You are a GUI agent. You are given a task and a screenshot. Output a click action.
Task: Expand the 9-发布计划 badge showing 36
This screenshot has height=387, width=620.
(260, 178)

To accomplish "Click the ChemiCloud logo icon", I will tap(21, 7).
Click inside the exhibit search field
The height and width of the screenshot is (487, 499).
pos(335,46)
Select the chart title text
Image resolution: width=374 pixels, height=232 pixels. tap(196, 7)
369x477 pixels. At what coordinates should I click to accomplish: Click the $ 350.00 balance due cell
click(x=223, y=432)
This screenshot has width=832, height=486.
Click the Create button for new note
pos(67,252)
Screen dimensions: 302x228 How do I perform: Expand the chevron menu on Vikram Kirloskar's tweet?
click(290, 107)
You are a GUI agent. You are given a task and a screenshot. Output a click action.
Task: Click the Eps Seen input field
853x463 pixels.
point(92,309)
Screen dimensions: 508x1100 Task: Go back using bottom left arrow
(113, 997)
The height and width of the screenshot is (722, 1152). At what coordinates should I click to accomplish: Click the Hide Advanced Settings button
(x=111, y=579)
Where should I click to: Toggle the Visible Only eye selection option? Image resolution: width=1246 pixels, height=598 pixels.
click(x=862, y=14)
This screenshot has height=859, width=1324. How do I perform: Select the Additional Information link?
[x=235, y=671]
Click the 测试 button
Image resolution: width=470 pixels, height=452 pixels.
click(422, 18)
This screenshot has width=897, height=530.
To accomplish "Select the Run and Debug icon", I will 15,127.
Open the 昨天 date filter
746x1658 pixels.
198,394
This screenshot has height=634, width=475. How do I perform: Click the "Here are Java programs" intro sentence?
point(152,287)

◆ ◆ ◆ ◆ ◆

Can you copy everything from the line containing "Screen dimensions: 302x228" down to the line containing "click(290, 107)" in full, requests included, and shift every click coordinate in the answers by -150?

▶ _Response to this task_
Screen dimensions: 302x228 How do I perform: Expand the chevron menu on Vikram Kirloskar's tweet?
click(140, -43)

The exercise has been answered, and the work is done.